Die verschollene Karawane
al Saif war verzweifelt. Vorsichtig schaute er sich um. Niemand beobachtete ihn. Langsam wandte er sein Gesicht gen Osten, nach Mekka, und murmelte kaum hörbar vor sich hin: »O Allah, vergib unseren Lebenden und Toten, den Anwesenden und Abwesenden, unseren Jungen und Alten, den Männern und Frauen. O Allah, wen du am Leben hältst, lass ihn im Islam leben. Und wen du sterben lässt, lass ihn im echten Glauben sterben. Allahu-Akbar, Gott ist größer.«
Der Statthalter des Schwertes atmete tief durch. Er schwitzte extrem unter dem braunen Sackleinenumhang. Der Kopfschleier erschwerte ihm das Atmen. Das grobe Tuch des Bettlers stank erbärmlich nach Urin und scheuerte an seinem nackten Oberkörper. Bis nach Gonder war er gekommen. Wie er Addis Abeba erreichen sollte, war ihm schleierhaft. Er schaute sich abermals um. Die Sonne stand noch ziemlich hoch. Nur wenige Menschen befanden sich in der Nähe der Christenkirche. Bedacht darauf, wie ein gebrechlicher, alter Mann zu wirken, schleppte er sich zur Außenmauer. Er hockte sich mit dem Rücken zur Wand und umwickelte mit den schmuddeligen Tüchern seine Hände. Der Verkleidung war perfekt. Jeder würde ihn für einen der vielen Bettler in der Stadt halten. Seine umwickelten Hände und die Tücher um seine Füße würden alle vermuten lassen, er sei ein Aussätziger. So einer wie der arme Teufel, den er erschlagen hatte, um ihm seine stinkenden Bettlerklamotten abzunehmen.

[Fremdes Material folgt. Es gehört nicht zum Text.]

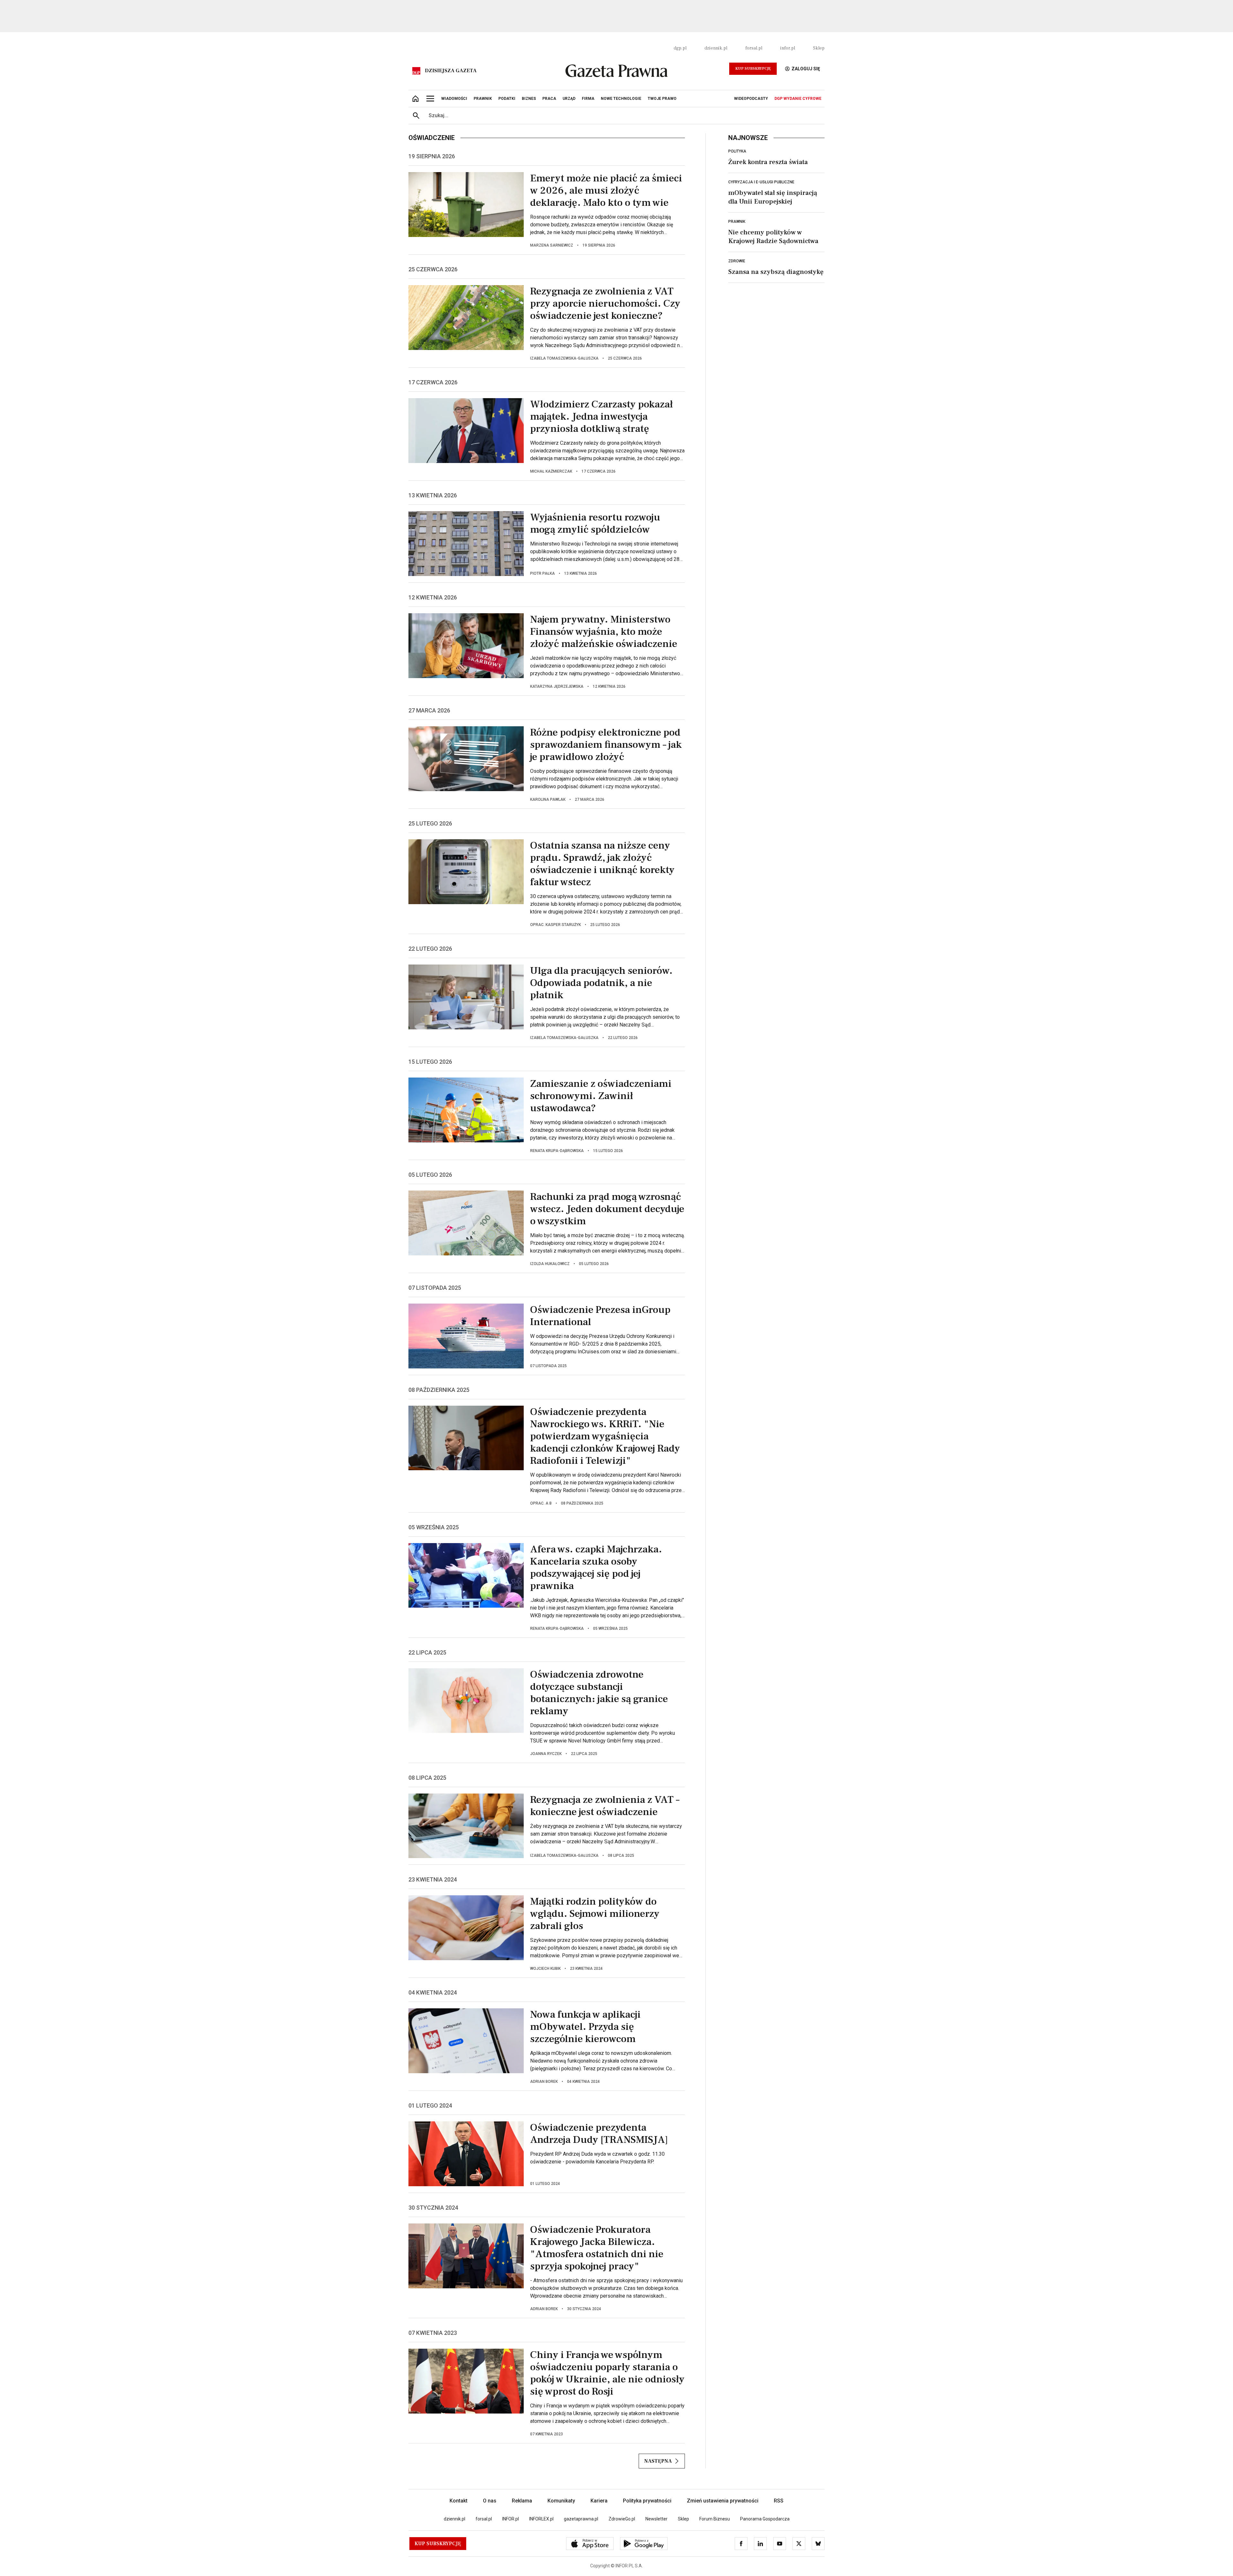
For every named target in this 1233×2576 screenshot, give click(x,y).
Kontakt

Sahib al Saif atmete ein wenig erleichtert durch. Wären nicht der Durst und dieser grauenhafte Geruch, der an diesen Bettlerfetzen haftete, es ginge ihm gar nicht so schlecht für einen Mann, der noch vor wenigen Stunden um Haaresbreite den Kugeln von Scharfschützen entkommen war. Die Pistole drückte unter dem Umhang gegen seine Rippen. Das kalte Metall verlieh ihm ein Gefühl der Sicherheit. Ja, bis hierhin war es gut gegangen. Allah hatte ihn in seinem grenzenlosen Wohlwollen geleitet. Und Glück hatte er auch gehabt!
Genau in dem Moment, in dem er mit dem Taxi wieder zurück zum Hotel Tana gekommen war, hatte er die Detonation gehört. Schüsse waren gefallen. Was wirklich geschehen war, konnte er nur ahnen. Wahrscheinlich hatte die Polizei sein leeres Zimmer gestürmt. Sie hatten ihn also irgendwie aufgespürt, waren ihm dicht auf den Fersen. Aus diesem Grund hatte er beschlossen, die Polizei zu narren. Dafür hatte er diesen Taxifahrer umbringen und den Fettwanst an seiner Stelle und mit seinem Pass verbrennen müssen. Diese niedrige Kreatur von Bettler hatte auch dran glauben müssen. War nicht schade um die beiden. Ein, zwei Tage Vorsprung würde ihm das sicherlich bringen.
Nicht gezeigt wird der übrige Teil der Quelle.